# Exercise inputs:
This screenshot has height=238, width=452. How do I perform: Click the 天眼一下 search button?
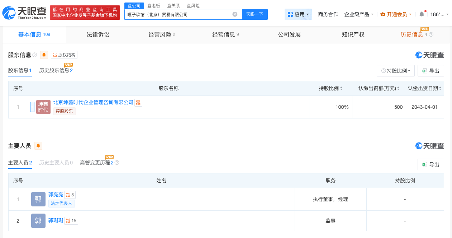click(x=254, y=14)
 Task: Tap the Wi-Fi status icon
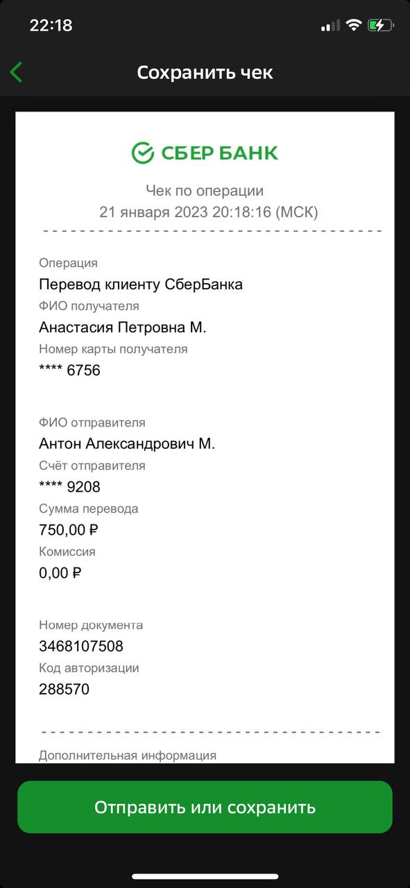pos(354,26)
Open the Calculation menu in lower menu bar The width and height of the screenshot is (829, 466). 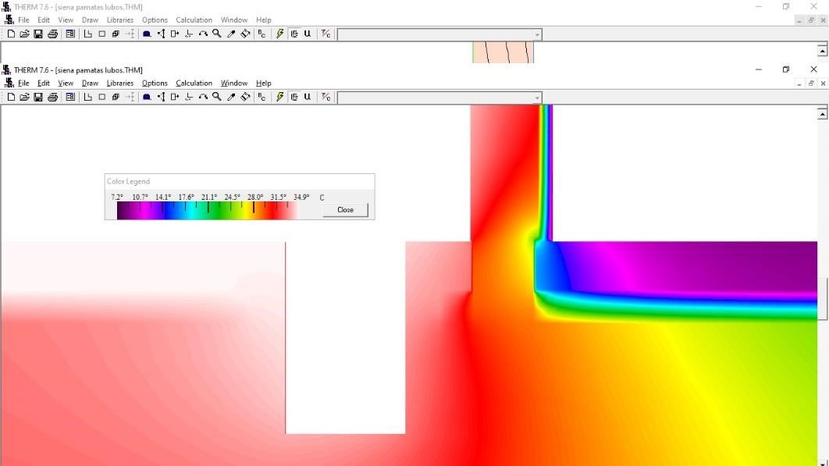click(194, 83)
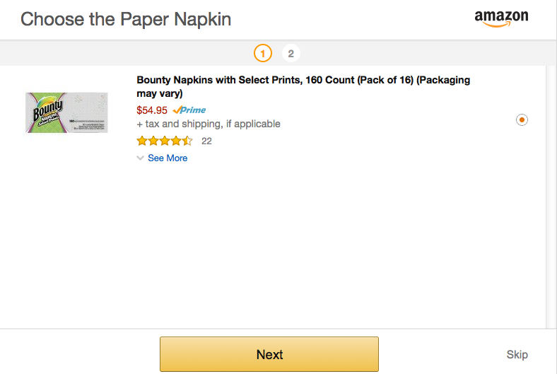
Task: Click the Prime badge icon
Action: 189,110
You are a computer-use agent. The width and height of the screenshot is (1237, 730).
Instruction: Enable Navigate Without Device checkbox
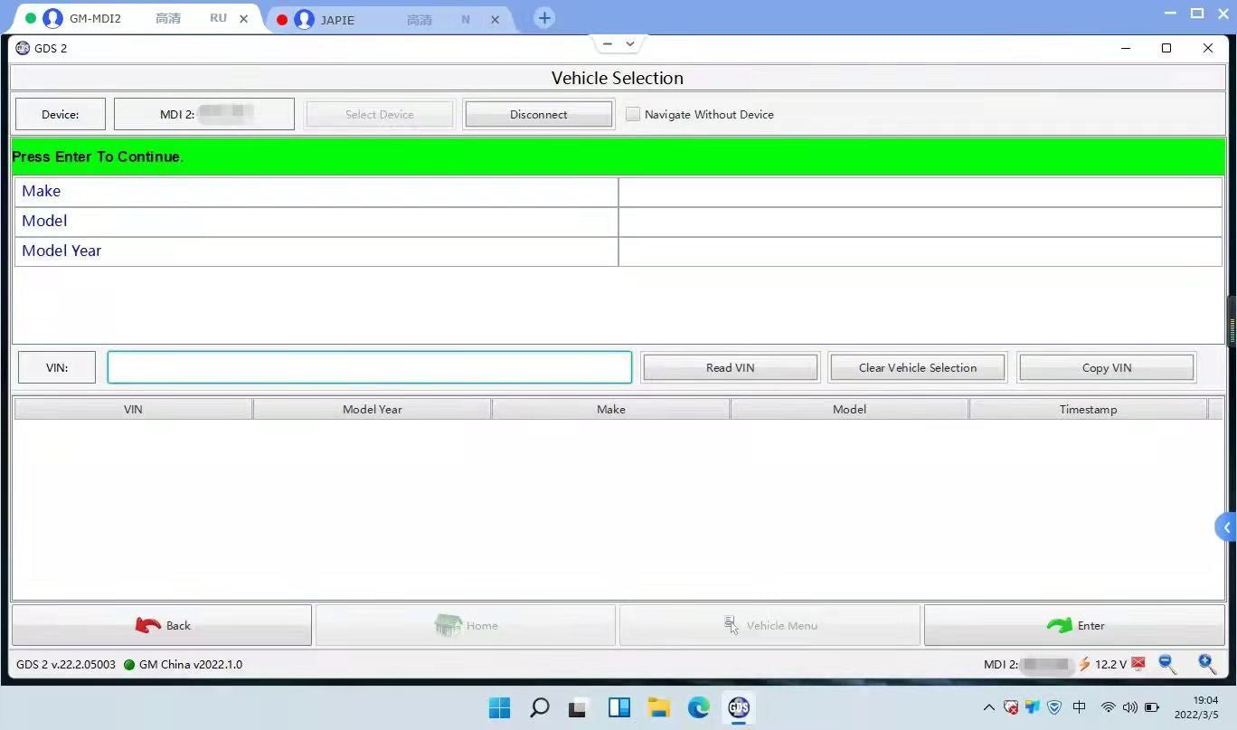point(633,115)
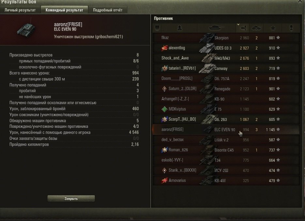Sort by experience star icon
The image size is (305, 221).
coord(273,28)
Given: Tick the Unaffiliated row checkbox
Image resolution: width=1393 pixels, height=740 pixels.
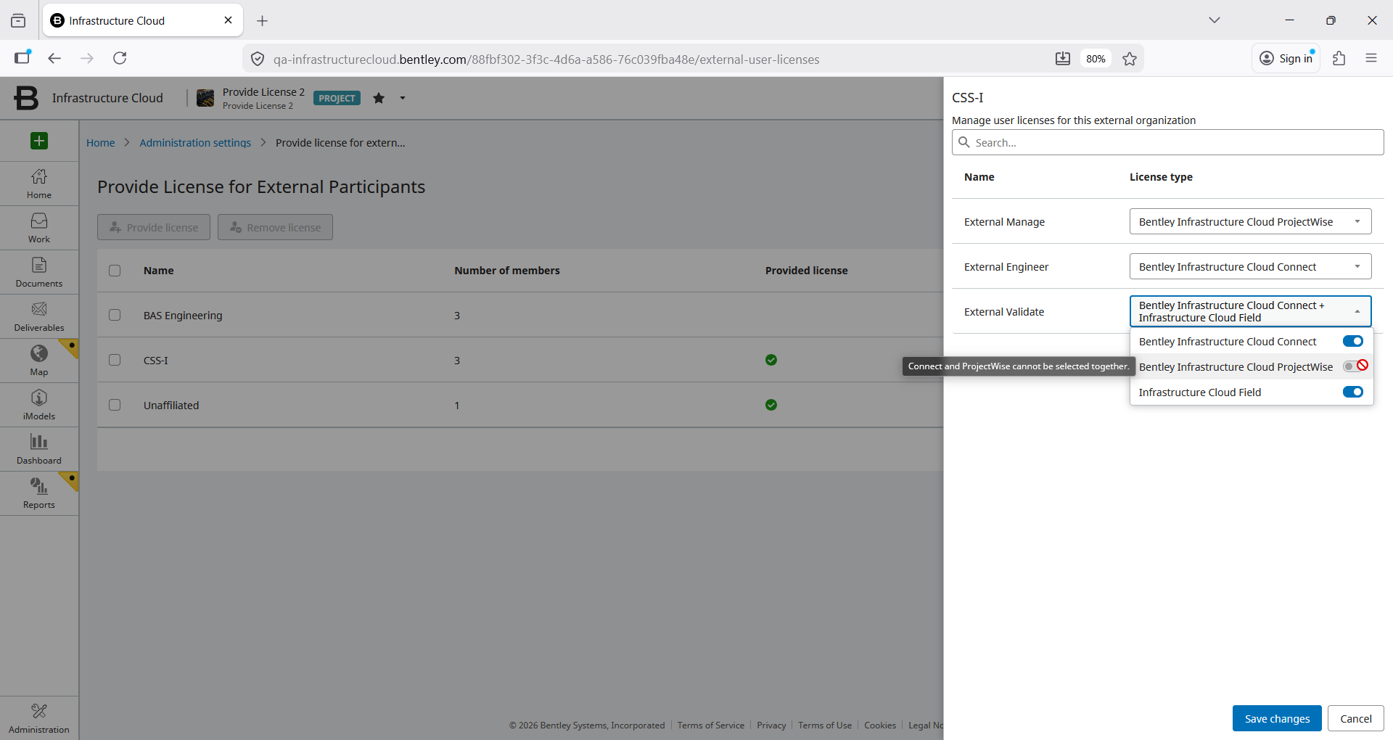Looking at the screenshot, I should (x=115, y=405).
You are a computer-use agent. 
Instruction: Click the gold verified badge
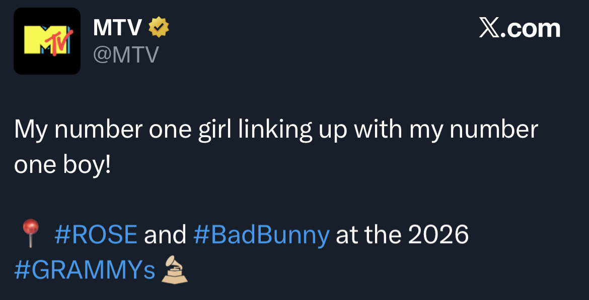158,27
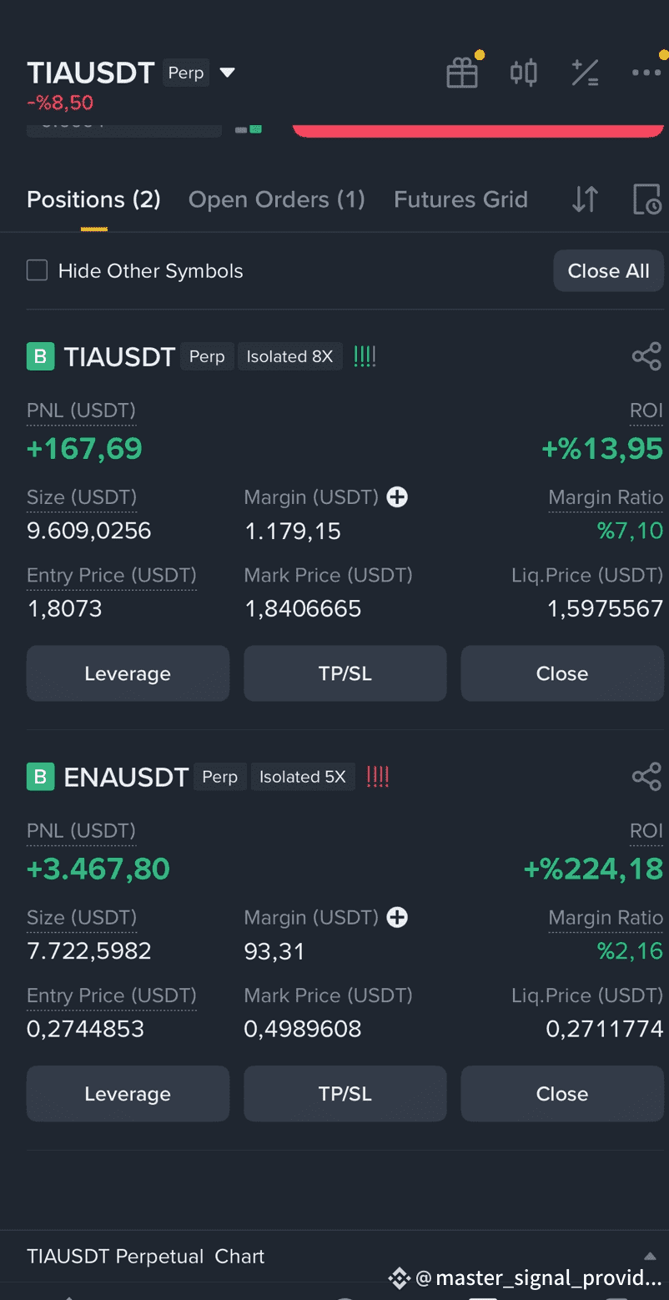This screenshot has width=669, height=1300.
Task: Share the TIAUSDT position
Action: (646, 356)
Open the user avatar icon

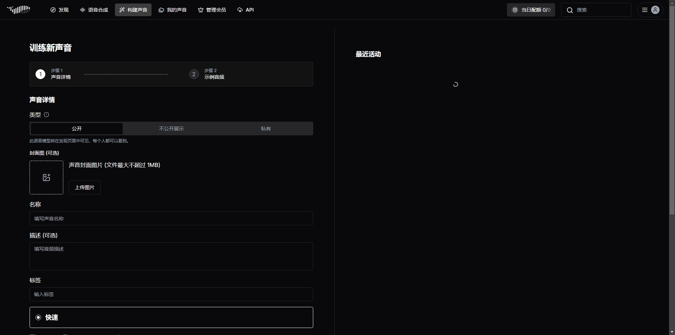coord(655,10)
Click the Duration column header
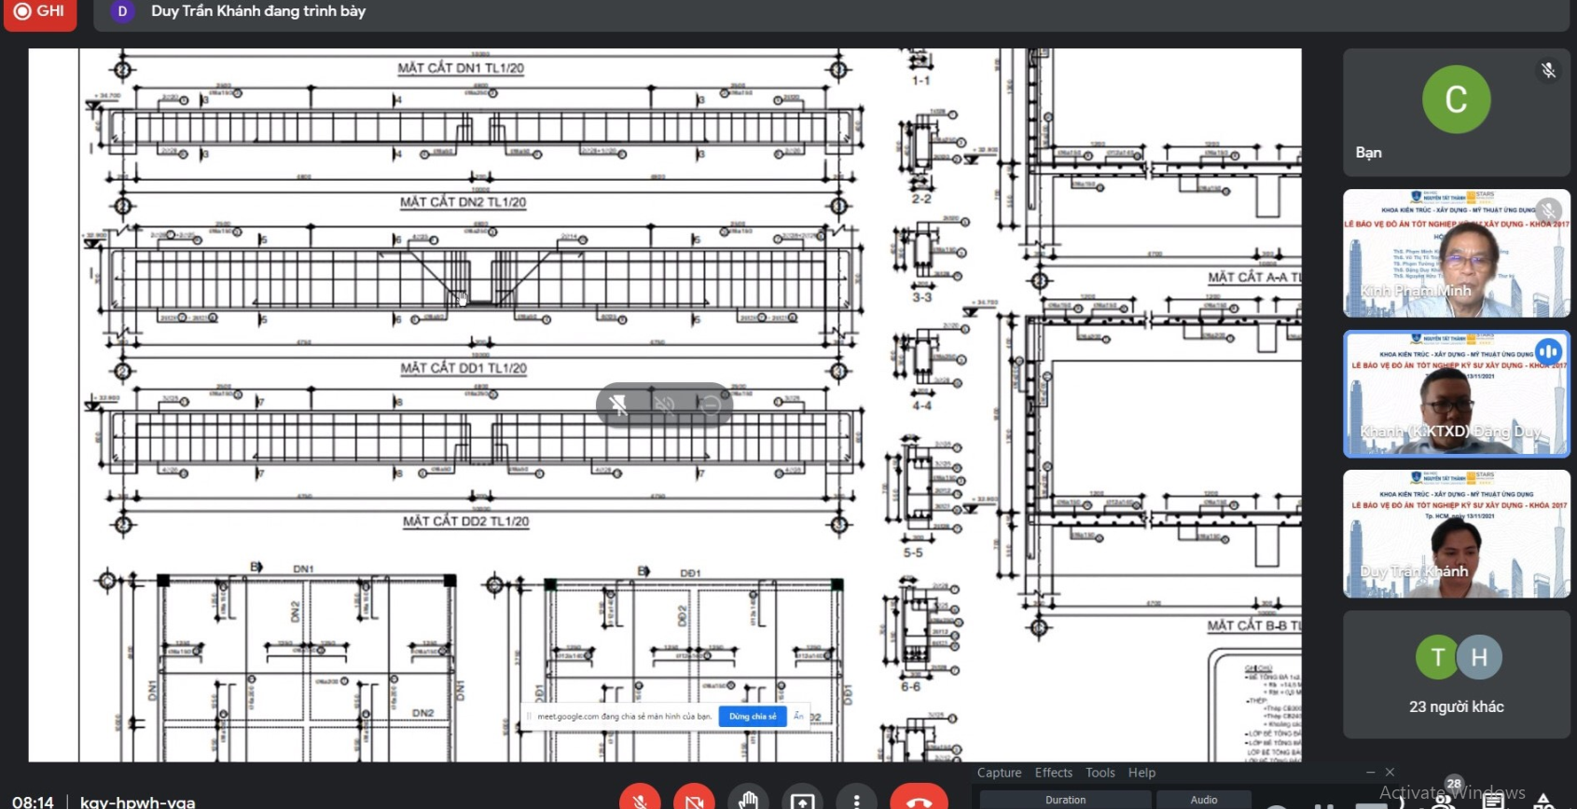This screenshot has width=1577, height=809. 1065,800
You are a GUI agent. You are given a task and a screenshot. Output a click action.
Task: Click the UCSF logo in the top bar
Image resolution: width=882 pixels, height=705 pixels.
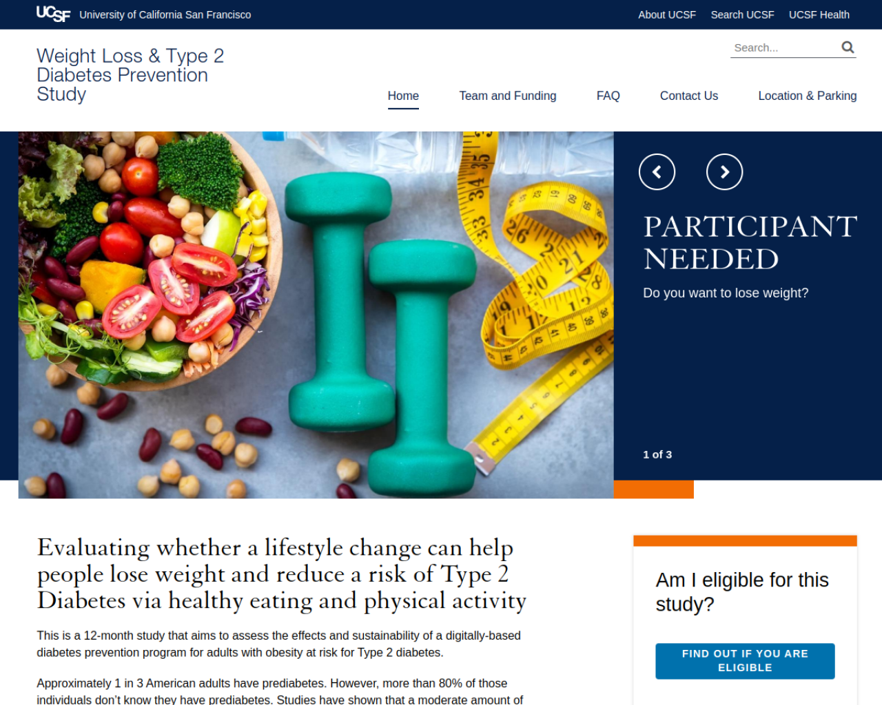click(x=53, y=14)
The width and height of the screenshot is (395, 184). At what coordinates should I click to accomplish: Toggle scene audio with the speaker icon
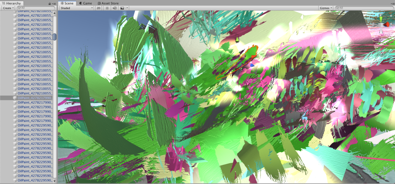[x=114, y=8]
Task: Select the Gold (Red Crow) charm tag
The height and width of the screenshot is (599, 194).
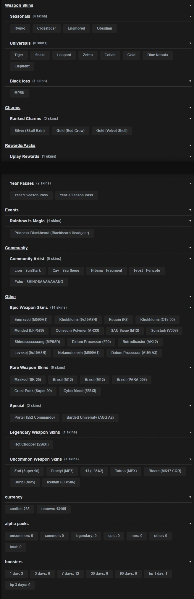Action: [70, 131]
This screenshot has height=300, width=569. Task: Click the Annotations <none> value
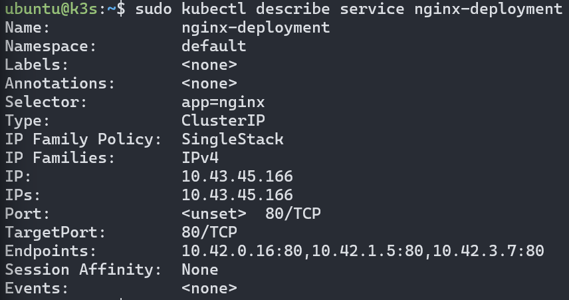point(209,84)
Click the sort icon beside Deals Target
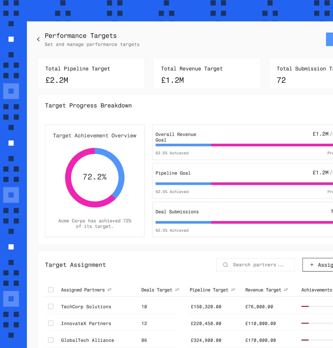This screenshot has height=348, width=333. (x=177, y=290)
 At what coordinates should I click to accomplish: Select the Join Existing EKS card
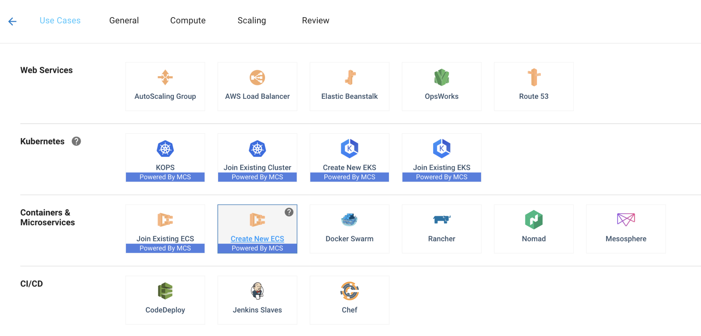[x=442, y=158]
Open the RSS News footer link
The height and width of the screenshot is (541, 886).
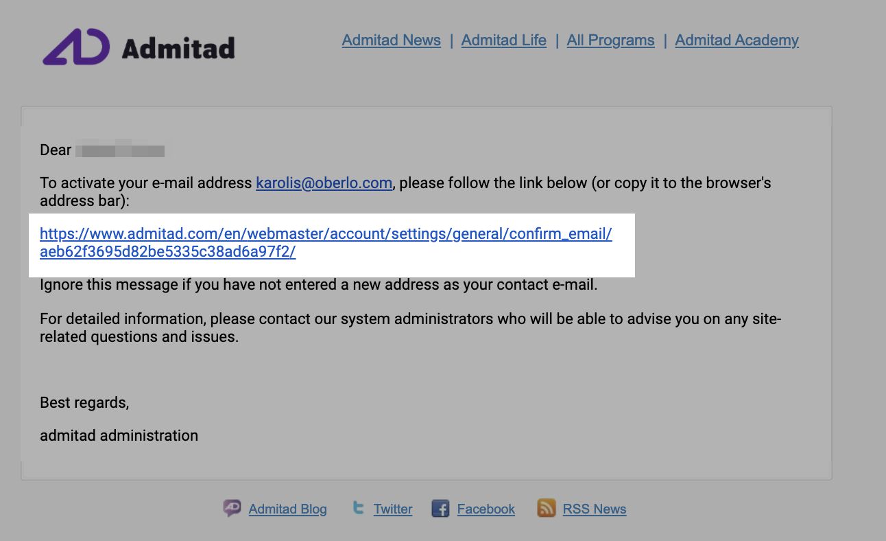coord(595,509)
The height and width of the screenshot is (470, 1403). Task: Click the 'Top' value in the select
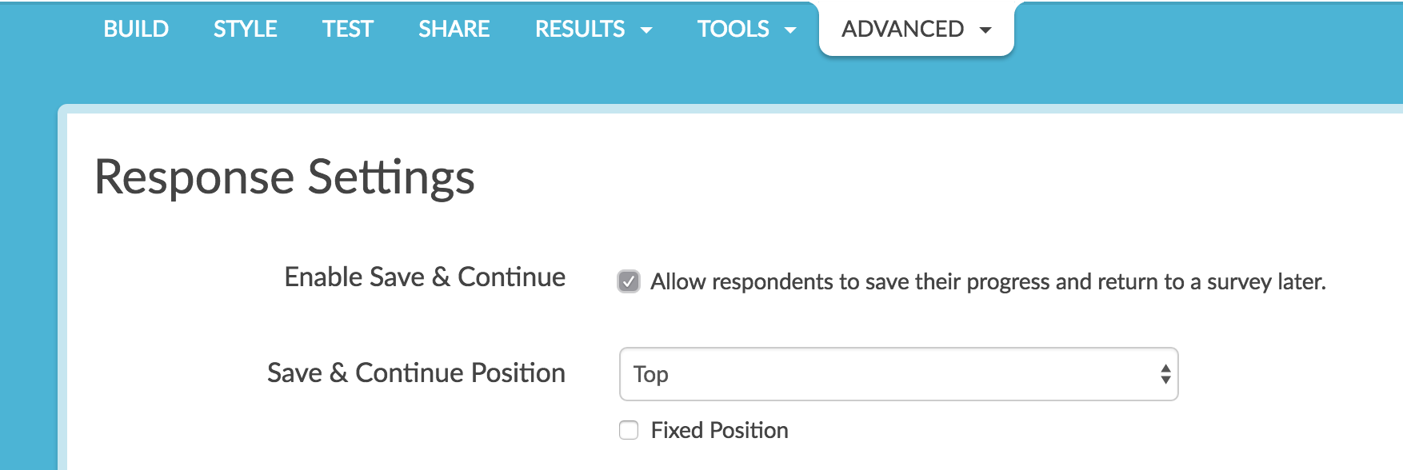pos(651,374)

# Task details:
Reproduce the lines from the line with "At what coordinates should I click to accomplish: Select" through the last line of the entries exactly, including both ends and excluding pictures.

# Task output:
 At what coordinates should I click to accomplish: Select the Join Existing EKS card
[x=442, y=158]
Open the RSS News footer link
The height and width of the screenshot is (541, 886).
coord(595,509)
The height and width of the screenshot is (470, 1403). Task: Click the 'Top' value in the select
pos(651,374)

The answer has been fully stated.